**Work required:** Please set down, with no changes, every line of the material below from the one containing "Open the PDF datasheet icon" through the end. Skip the pictures.
═════ Extracted records
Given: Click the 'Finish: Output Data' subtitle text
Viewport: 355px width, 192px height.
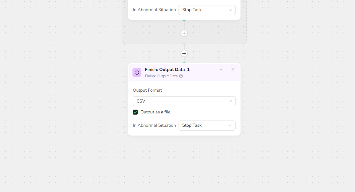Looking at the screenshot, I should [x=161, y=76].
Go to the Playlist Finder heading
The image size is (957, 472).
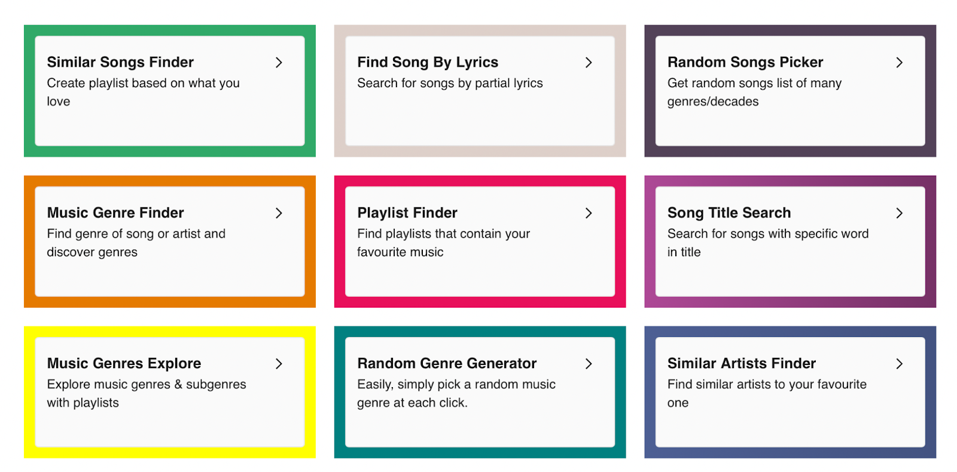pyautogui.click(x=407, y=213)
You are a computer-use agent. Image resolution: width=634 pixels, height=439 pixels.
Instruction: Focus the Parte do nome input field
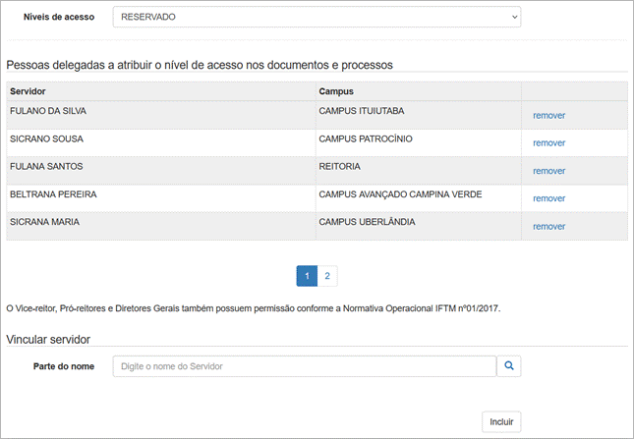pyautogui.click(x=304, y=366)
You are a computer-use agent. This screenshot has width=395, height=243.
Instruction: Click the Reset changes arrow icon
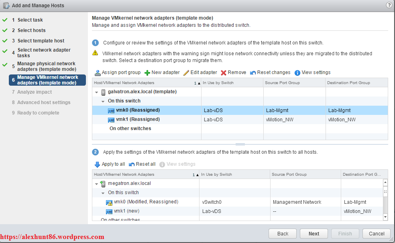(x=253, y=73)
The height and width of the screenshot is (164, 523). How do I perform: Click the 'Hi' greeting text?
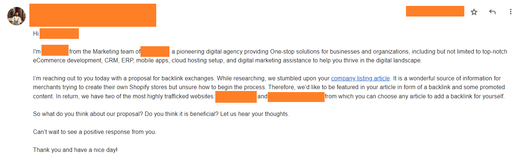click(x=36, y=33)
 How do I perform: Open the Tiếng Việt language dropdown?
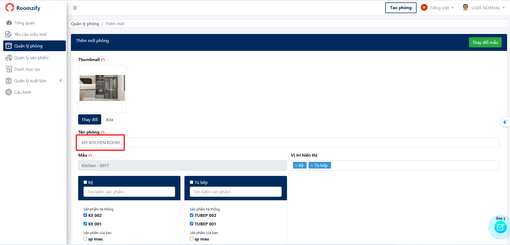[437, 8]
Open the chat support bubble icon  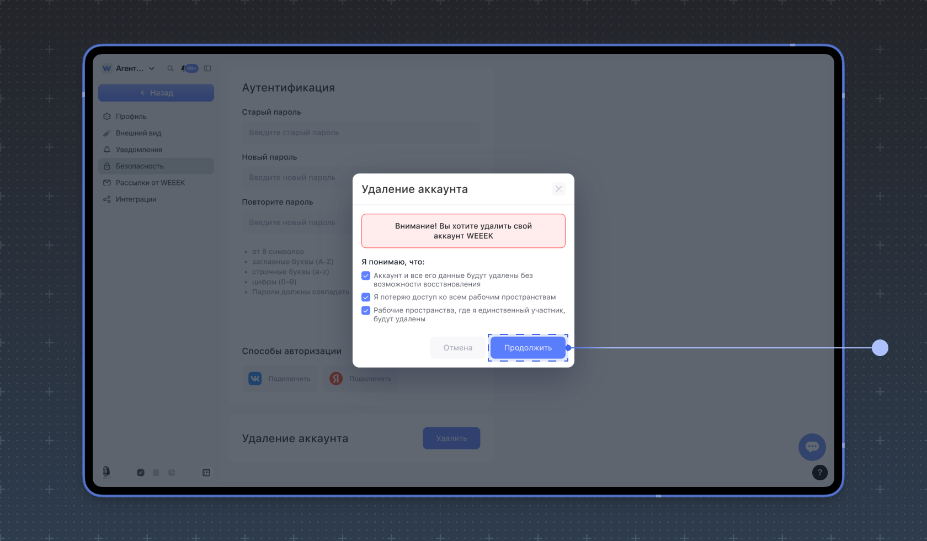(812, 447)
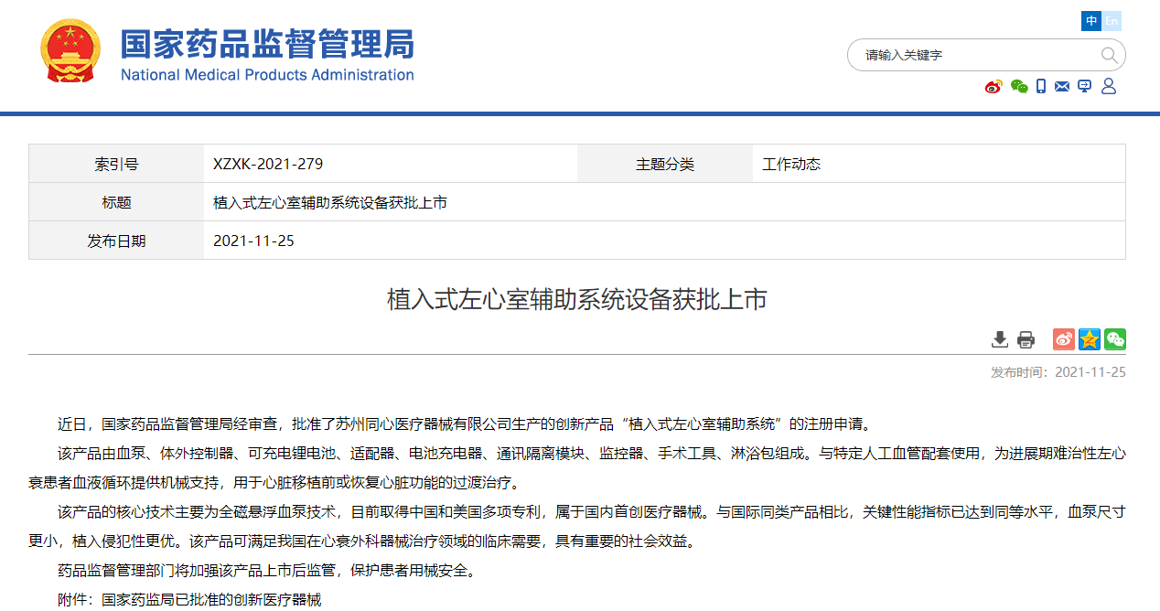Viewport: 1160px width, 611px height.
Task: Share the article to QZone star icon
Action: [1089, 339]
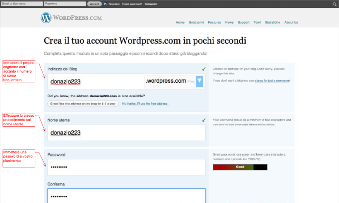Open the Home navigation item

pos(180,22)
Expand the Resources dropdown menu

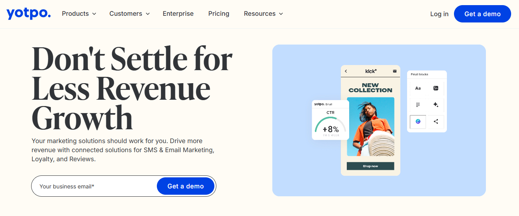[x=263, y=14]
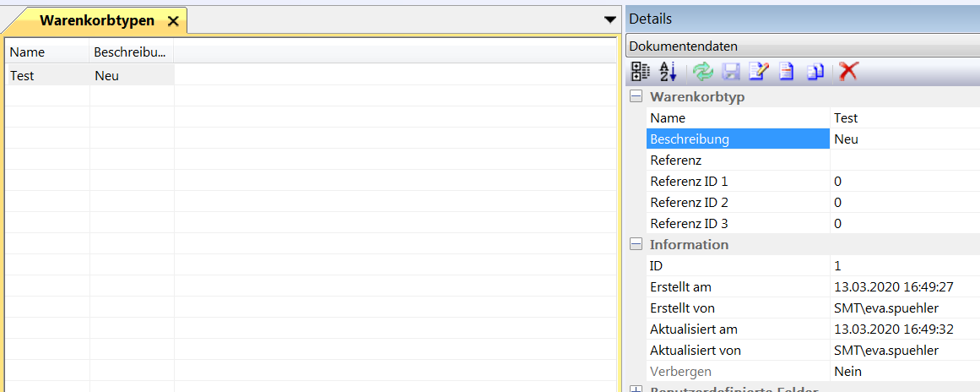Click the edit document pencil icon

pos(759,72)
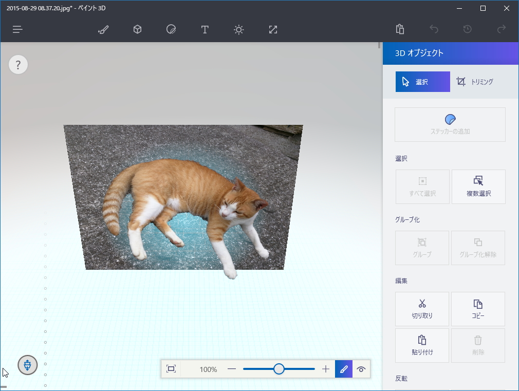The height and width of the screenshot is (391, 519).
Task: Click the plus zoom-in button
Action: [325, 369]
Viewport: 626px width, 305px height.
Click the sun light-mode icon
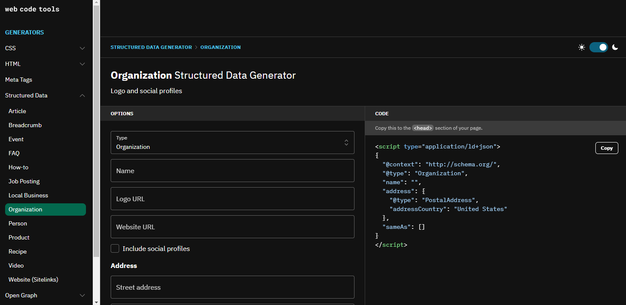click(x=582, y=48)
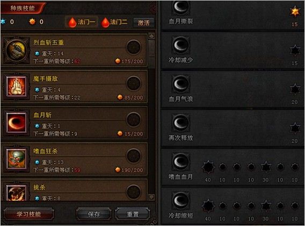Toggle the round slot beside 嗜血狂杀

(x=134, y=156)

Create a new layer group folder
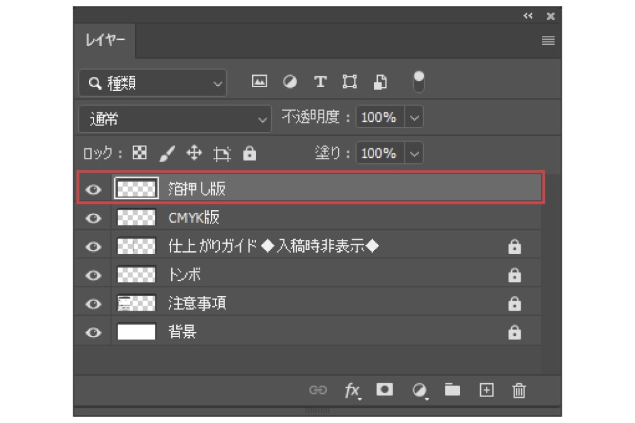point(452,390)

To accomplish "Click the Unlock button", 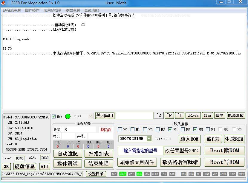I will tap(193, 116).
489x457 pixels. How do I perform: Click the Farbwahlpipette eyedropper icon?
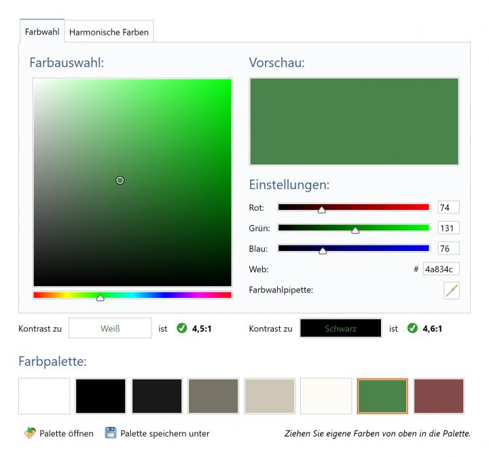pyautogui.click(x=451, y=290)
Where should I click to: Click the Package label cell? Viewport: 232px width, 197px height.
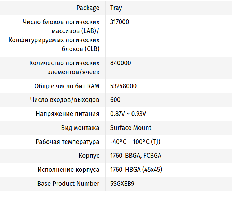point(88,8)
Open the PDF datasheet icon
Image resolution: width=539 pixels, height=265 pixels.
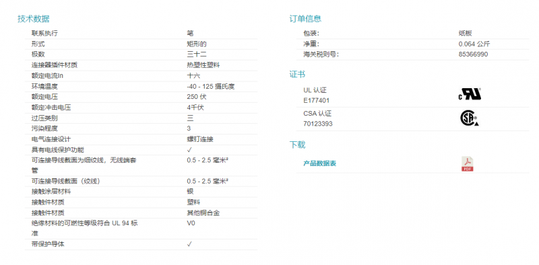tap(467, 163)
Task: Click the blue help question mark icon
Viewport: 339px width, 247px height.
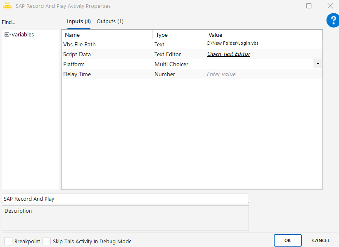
══════════
**Your response:**
Open the PDF datasheet icon
Image resolution: width=539 pixels, height=265 pixels.
tap(467, 163)
Task: Click the blue help question mark icon
Viewport: 339px width, 247px height.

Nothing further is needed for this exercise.